# Any of you ride modern bikes?



## Pauliemon (Aug 31, 2019)

I never had many bikes as a kid. Where I live(d) we walked most places. Everything we needed was close, grocery store, movie theater, school, etc all within walking distance. Plus bikes got ripped off here. I remember finding my locked Schwinn seatless! 

I got into vintage bikes when I was at a mountain bike race. I saw a American Flyer boardtracker. Bam set the hook! The builder had even airbrushed rust on it. 

I raced motocross and needed a fun training tool. A mountain bike fit the bill. Bicycles took over my life and I never looked back. I still love moto, I'm just to old to race it now. Now some freaks will ride a moto bike when they're 68 and that's fine. I see em creeping around the track. Creeping ain't fun. Smashing berms, grabbing air and going warp speeds on rough ground that's fun. I can't do that anymore. 
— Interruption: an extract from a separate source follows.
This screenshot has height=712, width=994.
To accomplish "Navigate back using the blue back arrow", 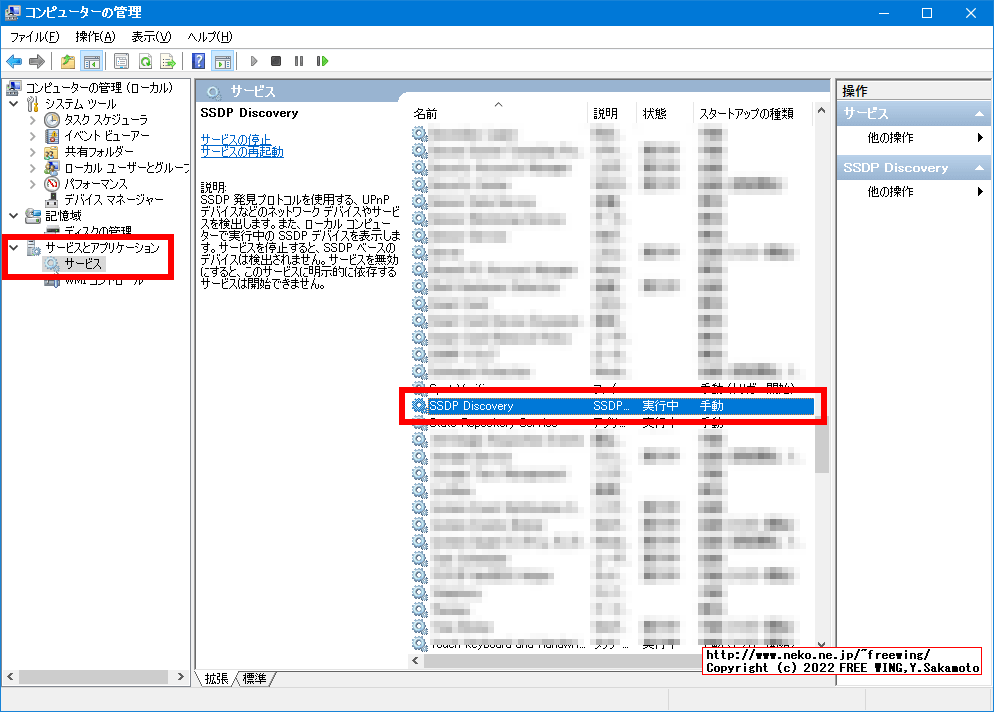I will coord(13,61).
Bike racing was my life. I had a wheel building business and worked as a mechanic at a couple of shops. Later I was hired by Ventana Mountain Bikes as a frame builder. Best job I ever had. They paid me to make cool stuff all day long. They also told me I could make anything I want for myself and I did.
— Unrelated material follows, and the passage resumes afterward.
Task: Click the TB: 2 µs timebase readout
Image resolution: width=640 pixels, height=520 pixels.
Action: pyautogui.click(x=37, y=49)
Ventana El Toro. Ventana was the first company to make a production single speed mountain bike.


Ventana El Rey


Ventana El Comandante


Ventana El Martillo CX


Giant Defy SLR


Blue Collar Nigel

Just the tip of the iceberg.


----------



## Sven (Sep 1, 2019)

I ride my brother in law's Diamondback that zI am storing at my house.. Nice bike,  light and  I do like the Shimano "rapidfire: indexed shifting.


----------



## fordmike65 (Sep 1, 2019)

2014 Specialized AWOL for long rides and the occasional commute to work.


----------



## buickmike (Sep 1, 2019)

I have an 80's Schwinn aluminum bike- my go - to bike. Thought tire was low I front and found this So had to bust out. Old school.


----------



## Chuck S (Sep 1, 2019)

My new Raleigh Preston. 97 miles on it so far


----------



## Pauliemon (Sep 9, 2019)

Chuck S said:


> View attachment 1056579My new Raleigh Preston. 97 miles on it so far



That's a cool bike. Love the color, style, look. You'll be waiting a while for that saddle to break in. May I suggest WTB saddles if it becomes intolerable. Many styles, most very affordable. 20 miles on a 43lb single speed, you're a stud!


----------



## Pauliemon (Sep 9, 2019)

Sven said:


> I ride my brother in law's Diamondback that zI am storing at my house.. Nice bike,  light and  I do like the Shimano "rapidfire: indexed shifting.
> View attachment 1056312



Man! When Rapidfire came out we couldn't get our hands on it quick enough. Now modern high end bike are 12 speed with electronic shifting. The only cables are 2 brake cables. Who knows by now maybe brakes are electronic too. Think I'll skip those.


----------



## Chuck S (Sep 9, 2019)

Pauliemon said:


> That's a cool bike. Love the color, style, look. You'll be waiting a while for that saddle to break in. May I suggest WTB saddles if it becomes intolerable. Many styles, most very affordable. 20 miles on a 43lb single speed, you're a stud!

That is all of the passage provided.